PALANTIR TECHNOLOGIES INC-A (NASDAQ:PLTR) emerged from our CANSLIM stock screen as a standout candidate. The company’s strong earnings growth, high relative strength, and solid fundamentals align well with the CANSLIM strategy. Below, we examine why PLTR fits this growth-focused approach.
Why PLTR Fits the CANSLIM Criteria
Current Earnings Growth (C): PLTR reported a 62.5% year-over-year EPS growth in its latest quarter, well above the CANSLIM threshold of 20%. Revenue growth was also strong at 39.3%, indicating accelerating demand.
Annual Earnings Growth (A): The company’s 3-year EPS growth rate of 43.1% demonstrates sustained profitability, exceeding the 25% minimum recommended by CANSLIM.
New Highs & Leadership (N & L): PLTR is trading near its 52-week high and boasts a relative strength of 99.35, meaning it outperforms nearly all stocks in the market.
Institutional Sponsorship (I): Institutional ownership stands at 55.7%, showing interest from larger investors without being overly saturated.
Supply & Demand (S): With no debt and strong liquidity metrics, PLTR maintains a healthy balance sheet.

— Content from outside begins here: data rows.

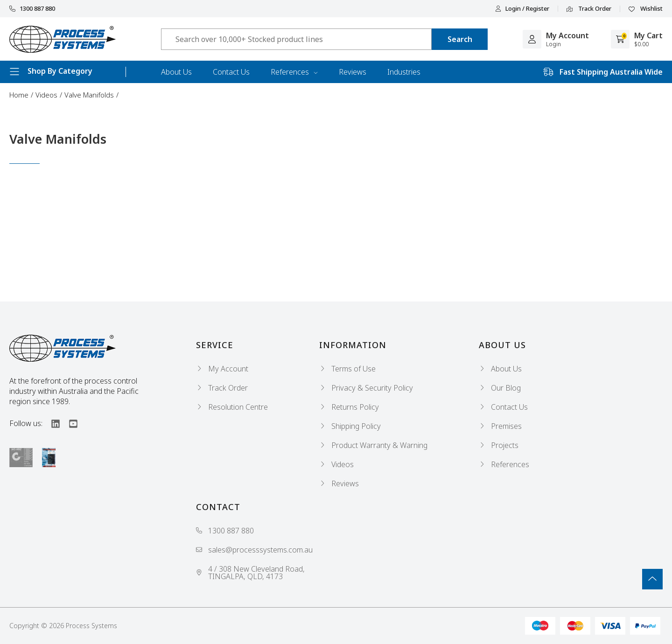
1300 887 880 (32, 8)
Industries (404, 72)
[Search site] (460, 39)
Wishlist (645, 9)
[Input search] (296, 39)
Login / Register (522, 8)
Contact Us (231, 72)
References (294, 72)
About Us (176, 72)
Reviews (352, 72)
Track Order (589, 9)
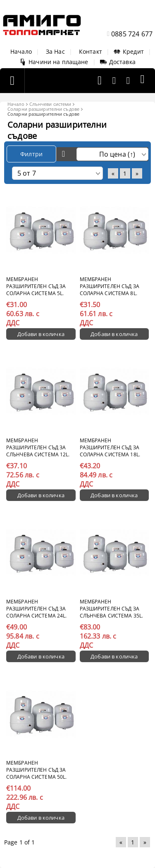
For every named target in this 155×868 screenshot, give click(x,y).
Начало (21, 51)
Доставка (118, 62)
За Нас (55, 51)
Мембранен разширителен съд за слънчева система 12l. (38, 447)
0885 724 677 (132, 34)
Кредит (129, 51)
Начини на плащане (54, 62)
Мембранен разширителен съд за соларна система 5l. (36, 286)
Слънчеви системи (50, 104)
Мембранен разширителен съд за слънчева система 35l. (112, 608)
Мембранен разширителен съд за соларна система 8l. (110, 286)
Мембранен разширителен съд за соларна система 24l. (36, 608)
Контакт (91, 51)
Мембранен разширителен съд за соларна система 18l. (110, 447)
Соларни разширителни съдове (43, 109)
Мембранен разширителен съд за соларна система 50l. (36, 770)
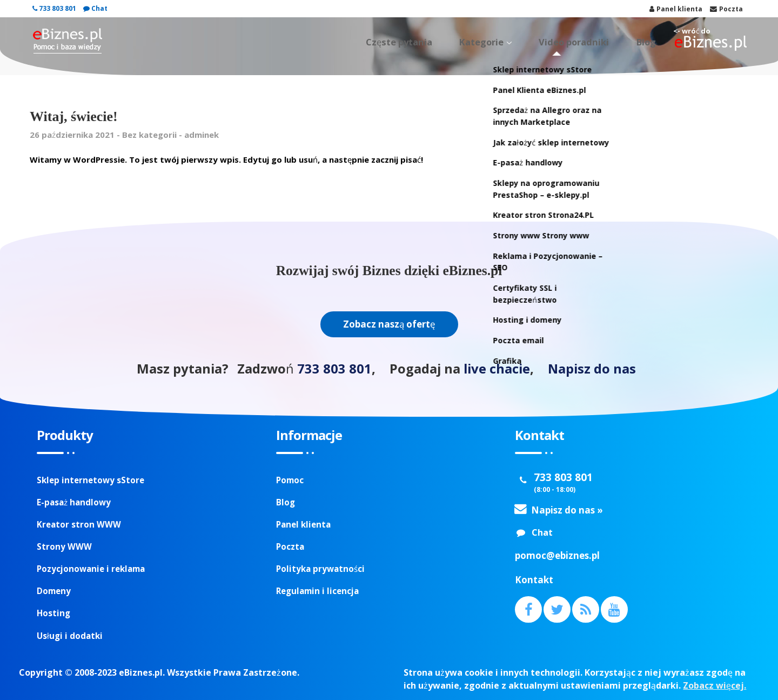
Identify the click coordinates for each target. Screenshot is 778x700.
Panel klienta (303, 524)
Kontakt (534, 579)
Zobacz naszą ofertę (389, 324)
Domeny (53, 591)
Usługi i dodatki (70, 636)
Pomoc (290, 480)
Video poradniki (593, 42)
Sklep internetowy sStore (90, 480)
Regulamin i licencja (317, 591)
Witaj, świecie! (73, 116)
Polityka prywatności (320, 569)
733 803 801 (54, 8)
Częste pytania (446, 42)
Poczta (290, 546)
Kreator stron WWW (79, 524)
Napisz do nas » (567, 510)
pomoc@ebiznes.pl (557, 555)
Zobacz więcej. (714, 685)
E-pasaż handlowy (73, 502)
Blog (652, 42)
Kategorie (515, 42)
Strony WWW (64, 546)
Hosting (53, 613)
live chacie (497, 369)
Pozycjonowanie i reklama (91, 569)
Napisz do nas (592, 369)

Technical and Fundamental Highlights
Technical Strength: PLTR’s price action shows a clear uptrend, supported by rising moving averages. The stock has gained 479.7% over the past year, reflecting strong momentum.
Valuation Considerations: While PLTR trades at a high P/E ratio, its growth trajectory may justify the premium. The company’s return on equity (10.5%) and profit margins (18.3%) are competitive within the software industry.
This is not investing advice! The article highlights observations at the time of writing, but you should always conduct your own analysis before making investment decisions.